Exercise description
Beneath this line sits some data. Return only its lines from the one holding "This screenshot has width=845, height=437." through the one holding "The image size is (591, 603).", inclusive, exactly, with the images removed.

Dataset extract
>>

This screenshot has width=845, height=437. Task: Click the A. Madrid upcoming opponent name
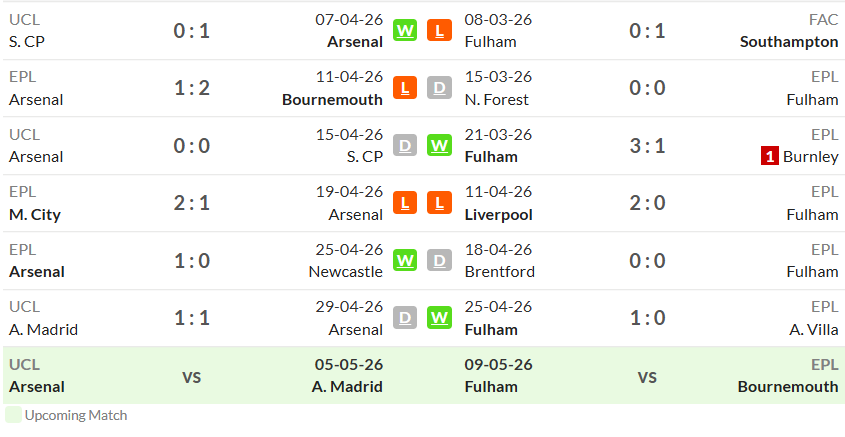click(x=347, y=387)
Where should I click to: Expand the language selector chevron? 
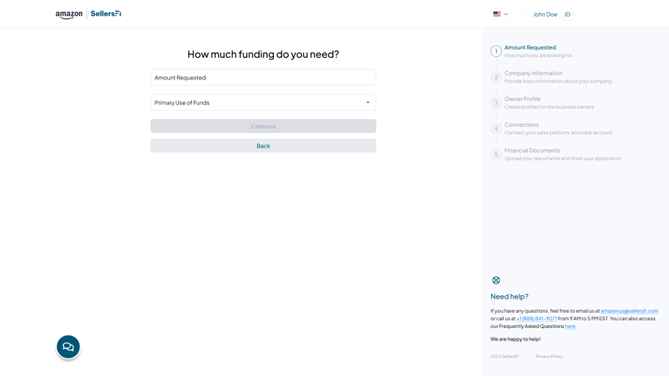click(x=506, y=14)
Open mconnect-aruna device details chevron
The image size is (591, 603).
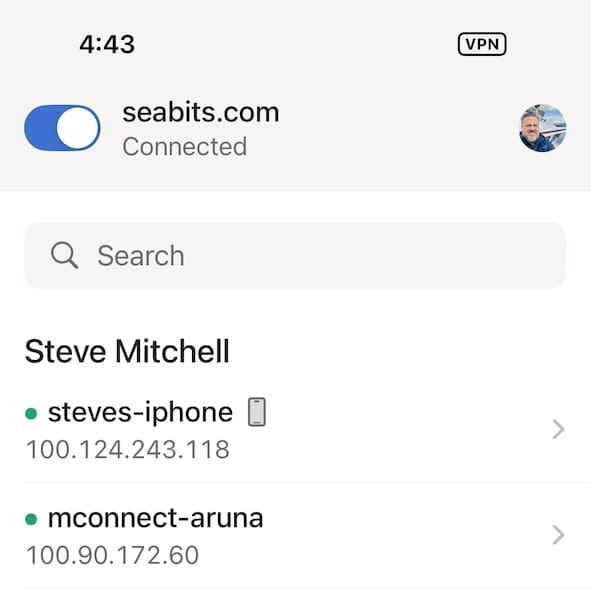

<<
>>

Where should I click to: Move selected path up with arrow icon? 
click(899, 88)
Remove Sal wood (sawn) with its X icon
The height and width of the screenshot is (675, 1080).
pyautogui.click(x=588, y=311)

<<
>>

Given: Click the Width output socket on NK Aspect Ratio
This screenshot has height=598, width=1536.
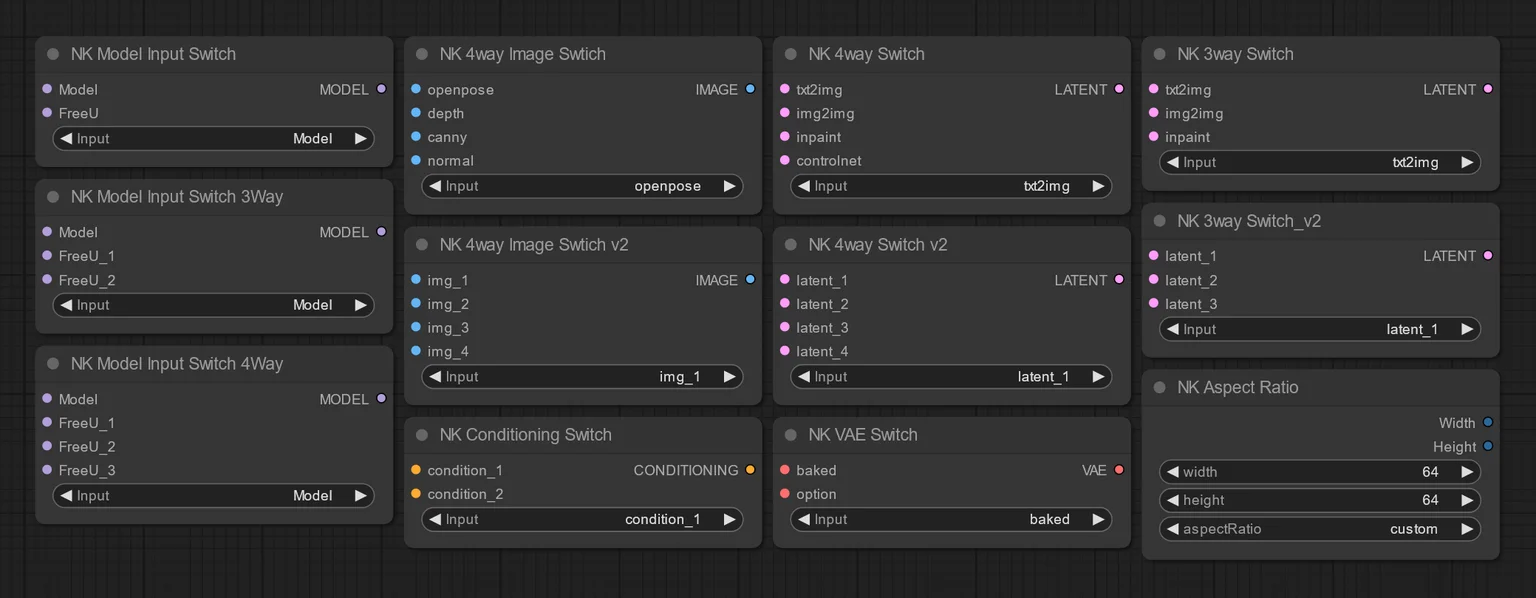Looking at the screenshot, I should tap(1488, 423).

<<

Response to this exercise
This screenshot has width=845, height=437. Task: Click the A. Madrid upcoming opponent name
click(x=347, y=387)
Where should I click to: Expand the language selector chevron? 
click(x=506, y=14)
Open mconnect-aruna device details chevron
The image size is (591, 603).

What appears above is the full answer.